Kubernetes Deployment for AI Agents: Real-World Experience with LangGraph¶

Українська версія доступна

EMM (Expert Memory Machine) started as a local experiment. Docker Compose, three containers, 5GB RAM. It worked. Agents classified files, saved to Obsidian vault, everything local.

Then came the moment when scale was needed. Not performance scale (traffic was minimal), but operational scale: multiple environments, isolated services, proper monitoring, automated deployments.

Docker Compose doesn't fit this. Kubernetes does.

But transitioning from monolith to microservices isn't just "write deployment.yaml and kubectl apply". Questions emerge that didn't exist in local development:

How do agents find MCP services? Service discovery. Where to store cache? In-memory doesn't work with multiple pods. Where to put secrets? Environment variables in Git - bad idea. How to do rolling updates without downtime?

Here's how I solved these problems. With real manifests, mistakes, and solutions that work.

Architecture before and after¶

Before: Docker Compose monolith¶

docker-compose.yml:
  ├─ langgraph-api (contains all agents)
  ├─ ollama (LLM)
  └─ redis (optional, rarely used)

Problems: - All agents in one container. One crash = entire system down. - MCP handlers - in-process calls. Works locally, doesn't scale. - Cache in-memory in MCPClient. Works for single instance, lost on restart. - Secrets in .env file. Git-ignored, but manual sync between environments.

After: Kubernetes microservices¶

Kubernetes cluster:
  ├─ Agent Pods (3)
  │   ├─ confluence-agent
  │   ├─ bookmark-scraper
  │   └─ file-system-agent
  ├─ MCP Service Pods (7)
  │   ├─ jd-classifier-service
  │   ├─ content-classifier-service
  │   ├─ bookmark-classifier-service
  │   ├─ confluence-service
  │   ├─ file-system-service
  │   ├─ web-scraper-service
  │   └─ notifications-service
  ├─ Infrastructure (2)
  │   ├─ redis-cache (StatefulSet)
  │   └─ langgraph-api
  └─ Monitoring (3)
      ├─ prometheus
      ├─ tempo
      └─ grafana

15+ pods instead of 3 containers. Seems like overkill. But each pod has clear responsibility, scales easily, and can fail independently.

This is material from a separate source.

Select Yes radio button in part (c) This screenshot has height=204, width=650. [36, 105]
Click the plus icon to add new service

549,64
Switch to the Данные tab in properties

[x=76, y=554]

Challenge 1: Service Discovery¶

Locally MCP Client called handlers directly:

# mcp-servers/client.py - local version
def call(self, uri: str, params: dict):
    handler = self._handlers.get(uri)
    return handler(params)  # direct call

Works. Fast. But in Kubernetes agents and MCP services are different pods. Direct call doesn't work.

Need HTTP.

Solution: HTTP wrapper + Kubernetes Services¶

Each MCP service became HTTP server:

# mcp-servers/jd-classifier/server.py
from fastapi import FastAPI

app = FastAPI()

@app.post("/get_structure")
def get_structure(request: dict):
    # existing handler logic
    return {"structure": ...}

if __name__ == "__main__":
    uvicorn.run(app, host="0.0.0.0", port=8080)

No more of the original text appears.